After just testing signage, they added reusable mesh produce bags for purchase alongside plastic bag dispensers, at about a dollar for six bags. Only four of 11 grocery chains they consulted carried reusable bags, and in those stores that had them, they weren't prominent.
'The few stores that offered [reusable produce bags] had them in the corner, hidden,' Arreola Fernández said. 'That's why we wanted to put them everywhere, to see if that could change.'
Lastly, they made the reusable bags free and ready for immediate use. Longo's stores saw doubling or even quintupling usage of the bags.
'All or nothing'
At the store level, Rochman said every chain the study consulted was onboard with banning plastic produce bags. The problem, she added, is nobody will ditch them without a policy requiring all stores to follow suit — because they fear losing customers to chains that keep providing them.
'In Mexico City, we have paper,' Arreola Fernández said. 'They banned the [single-use plastic] produce bags.'
They're not alone. California started its ban of plastic produce bags in January — the first US state to do so.
'It has to be all or nothing,' Rochman said. 'People aren't just going to voluntarily take them out of their store.'
Still, Arreola Fernández was pleased by the initiative he observed Toronto shoppers taking to slash their plastics use. One man brought reusable produce bags to help his elderly mother shop, and one girl grilled her father to take fewer plastics.
He and Rochman will return to each chain with the findings from their stores, and they'll also contact Environment and Climate Change Canada about presenting their results to federal plastics policymakers.

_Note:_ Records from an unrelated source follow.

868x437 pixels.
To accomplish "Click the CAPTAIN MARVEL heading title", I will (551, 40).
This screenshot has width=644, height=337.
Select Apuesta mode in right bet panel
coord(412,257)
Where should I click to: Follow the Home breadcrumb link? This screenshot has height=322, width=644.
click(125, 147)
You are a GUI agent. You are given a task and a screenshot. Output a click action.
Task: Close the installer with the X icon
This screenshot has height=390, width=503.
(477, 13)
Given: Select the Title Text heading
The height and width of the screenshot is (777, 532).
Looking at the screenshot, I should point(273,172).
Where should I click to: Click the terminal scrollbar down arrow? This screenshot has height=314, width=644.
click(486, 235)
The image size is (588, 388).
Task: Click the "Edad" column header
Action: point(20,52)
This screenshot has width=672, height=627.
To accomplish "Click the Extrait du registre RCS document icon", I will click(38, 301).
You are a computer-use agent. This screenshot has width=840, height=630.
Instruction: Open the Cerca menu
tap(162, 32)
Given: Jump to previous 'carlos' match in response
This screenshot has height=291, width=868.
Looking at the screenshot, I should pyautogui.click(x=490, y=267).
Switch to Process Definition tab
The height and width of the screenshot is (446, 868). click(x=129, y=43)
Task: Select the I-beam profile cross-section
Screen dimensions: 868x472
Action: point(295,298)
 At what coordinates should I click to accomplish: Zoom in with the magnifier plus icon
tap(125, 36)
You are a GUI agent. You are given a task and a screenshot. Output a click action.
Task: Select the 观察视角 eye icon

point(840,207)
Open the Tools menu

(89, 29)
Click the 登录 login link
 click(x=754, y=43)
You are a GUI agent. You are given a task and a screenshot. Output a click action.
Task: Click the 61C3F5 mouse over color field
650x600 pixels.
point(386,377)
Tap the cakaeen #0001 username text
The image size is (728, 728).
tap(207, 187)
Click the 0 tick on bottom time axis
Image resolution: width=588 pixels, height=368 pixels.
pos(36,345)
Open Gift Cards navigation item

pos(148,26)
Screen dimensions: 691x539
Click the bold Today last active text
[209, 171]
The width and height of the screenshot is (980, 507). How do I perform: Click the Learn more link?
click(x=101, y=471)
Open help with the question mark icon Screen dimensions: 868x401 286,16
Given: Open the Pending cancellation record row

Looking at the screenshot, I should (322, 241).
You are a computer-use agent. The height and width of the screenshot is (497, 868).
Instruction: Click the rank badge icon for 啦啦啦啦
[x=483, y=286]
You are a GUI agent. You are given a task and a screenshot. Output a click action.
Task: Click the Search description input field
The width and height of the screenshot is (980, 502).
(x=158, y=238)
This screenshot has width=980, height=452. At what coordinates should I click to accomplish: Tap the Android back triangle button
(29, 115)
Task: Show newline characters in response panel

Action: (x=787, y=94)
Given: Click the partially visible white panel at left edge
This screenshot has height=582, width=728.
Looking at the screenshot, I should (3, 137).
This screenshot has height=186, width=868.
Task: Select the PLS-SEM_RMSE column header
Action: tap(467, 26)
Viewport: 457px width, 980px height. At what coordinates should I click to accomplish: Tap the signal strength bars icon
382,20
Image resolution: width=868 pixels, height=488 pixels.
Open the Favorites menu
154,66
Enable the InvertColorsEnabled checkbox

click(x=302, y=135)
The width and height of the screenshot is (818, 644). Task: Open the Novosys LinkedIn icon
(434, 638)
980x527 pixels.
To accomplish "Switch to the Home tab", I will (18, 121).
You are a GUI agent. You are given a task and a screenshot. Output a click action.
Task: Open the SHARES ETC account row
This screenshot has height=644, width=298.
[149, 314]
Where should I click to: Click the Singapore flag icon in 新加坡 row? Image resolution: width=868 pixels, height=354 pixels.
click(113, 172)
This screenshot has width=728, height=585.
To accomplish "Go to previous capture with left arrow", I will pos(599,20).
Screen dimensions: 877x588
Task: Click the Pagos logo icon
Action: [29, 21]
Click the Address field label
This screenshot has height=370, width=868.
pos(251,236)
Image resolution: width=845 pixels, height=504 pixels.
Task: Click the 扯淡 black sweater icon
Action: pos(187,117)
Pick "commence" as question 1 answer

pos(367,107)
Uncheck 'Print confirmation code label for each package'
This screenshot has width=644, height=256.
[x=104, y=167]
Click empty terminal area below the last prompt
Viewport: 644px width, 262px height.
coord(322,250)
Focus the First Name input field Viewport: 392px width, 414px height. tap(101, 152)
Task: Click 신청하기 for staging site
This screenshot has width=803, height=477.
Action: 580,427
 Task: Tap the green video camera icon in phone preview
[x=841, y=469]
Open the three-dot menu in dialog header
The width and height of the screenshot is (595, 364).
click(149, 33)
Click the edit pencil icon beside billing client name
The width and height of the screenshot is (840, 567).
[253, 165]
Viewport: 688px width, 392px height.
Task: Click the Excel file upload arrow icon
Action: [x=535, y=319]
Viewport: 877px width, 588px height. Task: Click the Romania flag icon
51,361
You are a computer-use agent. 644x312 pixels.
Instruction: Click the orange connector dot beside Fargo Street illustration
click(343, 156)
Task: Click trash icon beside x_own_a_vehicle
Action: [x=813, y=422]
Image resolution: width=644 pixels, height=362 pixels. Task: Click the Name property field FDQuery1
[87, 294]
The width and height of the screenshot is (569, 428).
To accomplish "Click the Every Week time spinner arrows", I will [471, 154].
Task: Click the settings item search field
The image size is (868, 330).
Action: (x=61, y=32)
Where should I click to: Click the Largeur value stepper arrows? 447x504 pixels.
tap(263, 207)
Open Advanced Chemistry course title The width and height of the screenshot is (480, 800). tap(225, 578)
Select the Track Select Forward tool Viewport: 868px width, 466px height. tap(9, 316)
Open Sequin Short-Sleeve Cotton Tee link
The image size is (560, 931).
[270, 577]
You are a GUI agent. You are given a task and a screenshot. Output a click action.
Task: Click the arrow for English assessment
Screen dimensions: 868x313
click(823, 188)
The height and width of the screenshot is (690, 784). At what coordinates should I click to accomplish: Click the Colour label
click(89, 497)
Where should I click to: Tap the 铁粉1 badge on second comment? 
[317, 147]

Canadians will see whether the country's existing plastic bag ban remains in place under Prime Minister Mark Carney's Liberal government, particularly as the plastics industry continues its push to upend it. One possible sign of things to come is Carney's appointment Tuesday of Julie Dabrusin, who has worked on the federal ban and campaigned against the negative health impacts of single-use plastics, as environment and climate change minister.
In 2021, plastic manufactured items were labeled 'toxic' under the Canadian Environmental Protection Act. However, the industry sued the federal government in a bid to disprove that plastic bags themselves are toxic, and won in court in fall 2023. Canada managed to keep the existing plastics ban and appeal the ruling last summer, with the federal court expected to release its decision this year.
If the policy stays, Canada will regain power to decide which types of single-use plastics to remove from grocery stores next — including plastic produce bags.
Arreola Fernández and Rochman hope to release their study findings this summer, to encourage more chains to reduce plastic bag dispensers, distance them from items that don't need packaging, and offer visible and affordable reusable produce bags.